How The C-Suite Can Create a Better Customer Experience

Customer service is an industry as old as time. So you'd be forgiven if when you think 'cutting edge,' the customer service industry isn't the first thing that comes to mind. However, regardless of what industry you're in, you have customers; therefore, customer service should be something everyone keeps front and center - especially the c-suite.

Being a c-suite dweller is no excuse to ignore customer service. If that's your mentality, you either need to change it (and fast), or look for another line of work. Ignoring your customers isn't in anyone's best interest. You must, however, be at the forefront of how your sales and marketing teams (and everyone else) are looking to innovate, as technology continues to change customers' needs. You need to become immersed in every aspect of your company. The c-suite shouldn't be an ivory tower where you perch yourself, unaware of what goes on down in the trenches.

Here are three things to keep in mind on how you can improve the customer experience:

Unique In-Store Experience

This may sound like a no-brainer to many, but if the c-suite isn't connected to what's happening on the floor, you are already at a major disadvantage. One gets one chance to make a good first impression, so if a customer walks into a store and the staff is disengaged, needless to say, that's not a good thing.

But how does that affect me in the c-suite?

Simple. If you don't treat your customers right, there won't be many profits to cheer about. No profits, no business. No business, no you in the c-suite. It's all connected. So what to do? You start by treating every customer like a king or queen. Give them a basic greeting and express a genuine desire to assist them with their purchase. What's next? Employ the use of technology to enhance the experience.

Nowadays, consumers expect one consistent experience across all platforms - in-person store visits, social media, online, email or phone. As a brand, the company needs to provide a consistent experience and messaging throughout. Customers no longer distinguish marketing from the product itself or differentiate between the in-store experience and the overall experience. It all has to match.


Cutting Edge Technology

Technology and customer service are two industries that are constantly evolving and looking for that next big thing that'll get everyone talking. According to a report from Deloitte and eBay, one in three consumers have used multiple channels to make a purchase. Consumers are expecting a seamless experience across all platforms, so why not give it to them?
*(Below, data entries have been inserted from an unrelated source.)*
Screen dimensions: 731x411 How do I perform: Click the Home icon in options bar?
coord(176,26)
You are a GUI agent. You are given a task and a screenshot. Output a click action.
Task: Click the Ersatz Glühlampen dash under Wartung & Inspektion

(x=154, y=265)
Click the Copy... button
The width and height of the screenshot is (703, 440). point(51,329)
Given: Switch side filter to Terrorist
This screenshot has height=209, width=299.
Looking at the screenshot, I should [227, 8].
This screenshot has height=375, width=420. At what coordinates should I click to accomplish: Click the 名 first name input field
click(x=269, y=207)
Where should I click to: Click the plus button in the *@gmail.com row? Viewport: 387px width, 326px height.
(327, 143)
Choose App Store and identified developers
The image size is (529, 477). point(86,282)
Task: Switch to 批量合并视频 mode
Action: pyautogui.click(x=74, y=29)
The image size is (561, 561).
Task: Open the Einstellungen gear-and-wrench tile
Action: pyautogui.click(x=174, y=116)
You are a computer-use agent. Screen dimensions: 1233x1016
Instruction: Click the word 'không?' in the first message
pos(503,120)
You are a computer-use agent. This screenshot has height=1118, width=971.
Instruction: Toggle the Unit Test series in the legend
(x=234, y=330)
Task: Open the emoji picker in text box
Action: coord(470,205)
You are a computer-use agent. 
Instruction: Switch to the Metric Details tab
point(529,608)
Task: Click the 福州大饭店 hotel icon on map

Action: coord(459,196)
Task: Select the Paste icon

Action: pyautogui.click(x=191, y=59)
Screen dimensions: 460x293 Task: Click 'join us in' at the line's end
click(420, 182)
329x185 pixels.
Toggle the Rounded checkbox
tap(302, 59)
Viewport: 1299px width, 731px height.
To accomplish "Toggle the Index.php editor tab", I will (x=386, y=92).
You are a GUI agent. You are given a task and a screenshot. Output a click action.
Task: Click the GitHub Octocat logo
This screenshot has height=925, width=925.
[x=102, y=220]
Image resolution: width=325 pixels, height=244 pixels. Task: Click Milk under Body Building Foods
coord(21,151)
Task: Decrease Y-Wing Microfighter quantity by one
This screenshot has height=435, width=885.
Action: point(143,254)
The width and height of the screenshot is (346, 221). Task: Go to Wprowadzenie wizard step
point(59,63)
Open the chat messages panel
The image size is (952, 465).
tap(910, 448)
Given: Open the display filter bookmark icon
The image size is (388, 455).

There are several brands out there that have earned high praise from their customers because technology is making it easier for customers merge their online and in-store experiences. Luxury brand Burberry is at the top of that list by equipping in-store sales associates with iPads, enabling them to create and view customer profiles wherever they are. These steps help the brand have a better understanding of the changing consumer trends, almost in real time.

While self-service will grow in importance in the near future, as other features like speech recognition, virtual agents, video chats, mobile service and even biometrics are added, brands need to remain on the cutting edge in order to gain a competitive advantage - and that includes the c-suite. Everyone, from the store clerk to the CEO, need to know all the tools available to them and know them well.

Social Media

Social media has emerged as an effective way to provide customer service - and even have consumers engaged by a live human being, even through a computer or mobile device. For example, social media sites saw an opportunity to reach even more customers hoping to improve the overall customer service experience. But why would customers want to engage with brands in a place where they communicate with their friends? Because of the quality of the experience and by the almost immediate engagement they receive, which is leaps and bounds better than the typical automated hell we're used to.

Consumers are demanding a whole new level of personalization and are expecting businesses to understand their intentions, preferences and desired level of interaction. Brands like Amazon, Netflix and iTunes are regularly searching through mountains of data in order to understand customers' specific interests and are delivering relevant content based on a customer's viewing history, purchases, and known preferences.

Other brands like KLM Airlines, Hyatt and Wal-Mart have taken to using Facebook Messenger to interact with customers on a more personal level. Hyatt was one of the first brands to start using Messenger to help guests with their customer service needs. They want to communicate with their customers, presumably business travelers, who are always on the go and don't have the time (or patience) to remain on hold for long periods of time. As a frequent traveler myself, I can tell you I appreciate this level of expedited customer service. A quick private message from a customer service representative instead of trying to remember your log-in information while switching terminals at the airport can make a big difference for any traveler. As customers, we remember this type of service and it encourages us to do repeat business with that brand. For the brand, they reach a new level of customer loyalty and isn't that the ultimate goal? Happy customers mean more business. More business means more profits, which means a happier c-suite and investors. It's a win-win for everyone!

Customer service has the power to elevate a company/brand from good to great and delivering this requires everyone in the organization to step up, be a leader and provide exceptional service. One must always focus on the customer, and not the money they're making for you. While there's no such thing as 'perfection,' providing the customer with the "perfect experience" should be the ultimate goal for every company and every brand.

Rule of thumb: appreciate your customers. They'll appreciate you back!